问题
I want to use pytesseract Arabic And I have ara.traineddata in my system /usr/share/tesseract/tessdata/ path and i have already installed tesseract package
This is my code:
import pytesseract
from PIL import Image
pytesseract.image_to_string(Image.open('test_arabic.png'), config='', lang="ara")
and i get this error:
TesseractError Traceback (most recent call last)
in
----> 1 pytesseract.image_to_string(Image.open('test_persian.png'), config='', lang="ara")
~/.local/lib/python3.8/site-packages/pytesseract/pytesseract.py in image_to_string(image, lang, config, nice, output_type, timeout)

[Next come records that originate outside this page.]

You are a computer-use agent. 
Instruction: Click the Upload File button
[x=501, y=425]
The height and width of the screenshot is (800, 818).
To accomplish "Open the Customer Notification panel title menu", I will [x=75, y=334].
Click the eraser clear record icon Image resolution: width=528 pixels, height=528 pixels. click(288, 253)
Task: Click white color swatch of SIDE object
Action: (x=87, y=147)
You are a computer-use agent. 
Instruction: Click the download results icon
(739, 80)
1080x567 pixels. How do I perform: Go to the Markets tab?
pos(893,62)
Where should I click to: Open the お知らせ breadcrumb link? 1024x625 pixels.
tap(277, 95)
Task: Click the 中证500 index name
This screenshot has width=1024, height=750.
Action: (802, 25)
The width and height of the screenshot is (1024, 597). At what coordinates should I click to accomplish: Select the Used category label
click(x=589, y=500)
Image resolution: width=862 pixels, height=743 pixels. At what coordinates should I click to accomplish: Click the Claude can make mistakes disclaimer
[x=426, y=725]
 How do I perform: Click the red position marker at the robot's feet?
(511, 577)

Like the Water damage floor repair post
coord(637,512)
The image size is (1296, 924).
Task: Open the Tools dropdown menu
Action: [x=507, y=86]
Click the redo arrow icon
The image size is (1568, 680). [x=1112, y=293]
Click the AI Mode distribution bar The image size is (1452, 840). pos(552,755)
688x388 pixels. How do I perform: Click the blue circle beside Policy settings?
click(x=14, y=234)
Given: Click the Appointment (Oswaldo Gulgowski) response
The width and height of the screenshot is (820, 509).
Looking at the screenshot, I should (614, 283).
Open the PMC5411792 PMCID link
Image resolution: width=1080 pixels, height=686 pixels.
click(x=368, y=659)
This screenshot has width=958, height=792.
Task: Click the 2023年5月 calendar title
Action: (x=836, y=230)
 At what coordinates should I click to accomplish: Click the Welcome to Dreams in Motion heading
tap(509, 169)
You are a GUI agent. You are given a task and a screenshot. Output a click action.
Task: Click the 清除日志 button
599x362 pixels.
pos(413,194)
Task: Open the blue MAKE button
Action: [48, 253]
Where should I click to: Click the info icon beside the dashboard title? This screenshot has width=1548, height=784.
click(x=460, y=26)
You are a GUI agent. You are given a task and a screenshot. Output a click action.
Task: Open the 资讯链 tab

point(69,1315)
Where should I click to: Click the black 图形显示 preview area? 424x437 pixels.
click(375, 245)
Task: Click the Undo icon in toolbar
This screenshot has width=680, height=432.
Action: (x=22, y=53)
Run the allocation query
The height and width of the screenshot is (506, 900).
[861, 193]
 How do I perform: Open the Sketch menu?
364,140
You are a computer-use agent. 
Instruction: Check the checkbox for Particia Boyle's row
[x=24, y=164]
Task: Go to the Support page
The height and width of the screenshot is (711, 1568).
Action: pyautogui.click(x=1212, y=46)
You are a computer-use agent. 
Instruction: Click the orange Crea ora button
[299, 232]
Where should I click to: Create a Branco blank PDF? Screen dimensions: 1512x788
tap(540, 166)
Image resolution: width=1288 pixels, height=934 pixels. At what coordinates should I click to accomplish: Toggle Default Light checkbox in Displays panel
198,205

368 args = [image, 'txt', lang, config, nice, timeout]
369
--> 370 return {
371 Output.BYTES: lambda: run_and_get_output(*(args + [True])),
372 Output.DICT: lambda: {'text': run_and_get_output(*args)},
~/.local/lib/python3.8/site-packages/pytesseract/pytesseract.py in <lambda>()
371 Output.BYTES: lambda: run_and_get_output(*(args + [True])),
372 Output.DICT: lambda: {'text': run_and_get_output(*args)},
--> 373 Output.STRING: lambda: run_and_get_output(*args),
374 }[output_type]()
375
~/.local/lib/python3.8/site-packages/pytesseract/pytesseract.py in run_and_get_output(image, extension, lang, config, nice, timeout, return_bytes)
280 }
281
--> 282 run_tesseract(**kwargs)
283 filename = kwargs['output_filename_base'] + extsep + extension
284 with open(filename, 'rb') as output_file:
~/.local/lib/python3.8/site-packages/pytesseract/pytesseract.py in run_tesseract(input_filename, output_filename_base, extension, lang, config, nice, timeout)
256 with timeout_manager(proc, timeout) as error_string:
257 if proc.returncode:
--> 258 raise TesseractError(proc.returncode, get_errors(error_string))
259
260
TesseractError: (1, 'read_params_file: parameter not found:')
Thanks for help.
回答1:
I suggest using the proper language model and the latest version:
For Windows 10:
tesseract-ocr-w64-setup-v5.0.0-alpha.20200328.exe (64 bit) resp.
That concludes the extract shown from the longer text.